**AIM OF THE TASK:** Beginning with the line containing "Screen dimensions: 172x139" and ending with the line containing "Task: Click the 定稿审批 link in the to-do list", write out each line of the records below exactly; pictures and lines outside that range are left out.

**MATERIAL PROVIDED:**
^^^^^^^^

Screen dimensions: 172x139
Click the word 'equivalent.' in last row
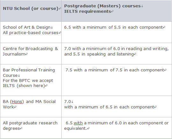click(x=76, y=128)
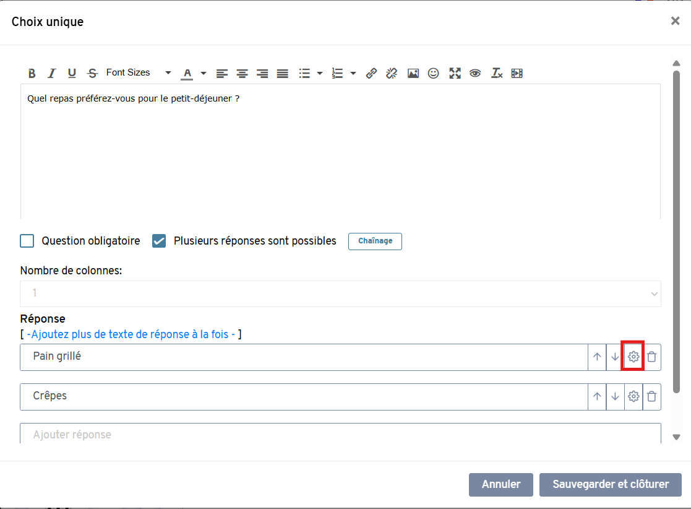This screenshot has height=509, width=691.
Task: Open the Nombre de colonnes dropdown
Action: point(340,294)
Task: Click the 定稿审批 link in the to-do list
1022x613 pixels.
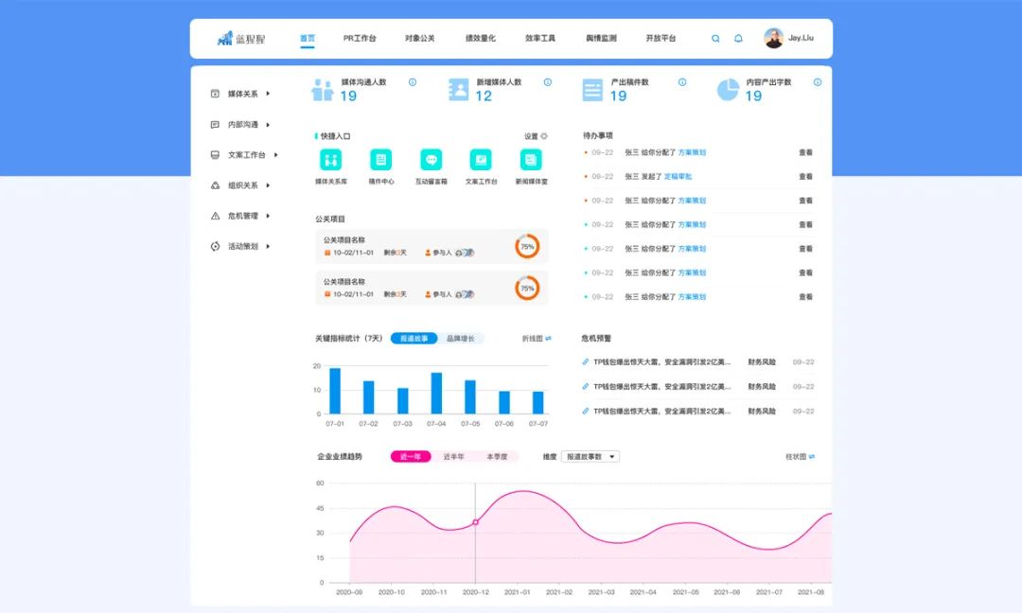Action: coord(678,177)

^^^^^^^^

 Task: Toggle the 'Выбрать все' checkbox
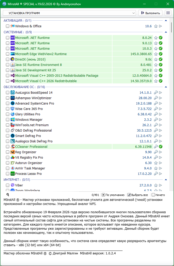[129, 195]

^^^^^^^^

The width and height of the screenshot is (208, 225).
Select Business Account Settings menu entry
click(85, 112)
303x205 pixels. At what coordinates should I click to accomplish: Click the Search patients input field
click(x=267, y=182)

^^^^^^^^

**ANSWER TO THE PROBLEM:**
Screen dimensions: 172x139
Click the word 'equivalent.' in last row
click(x=76, y=128)
This screenshot has height=509, width=691.
Task: Open the Nombre de colonnes dropdown
Action: point(340,294)
Task: Click the 定稿审批 link in the to-do list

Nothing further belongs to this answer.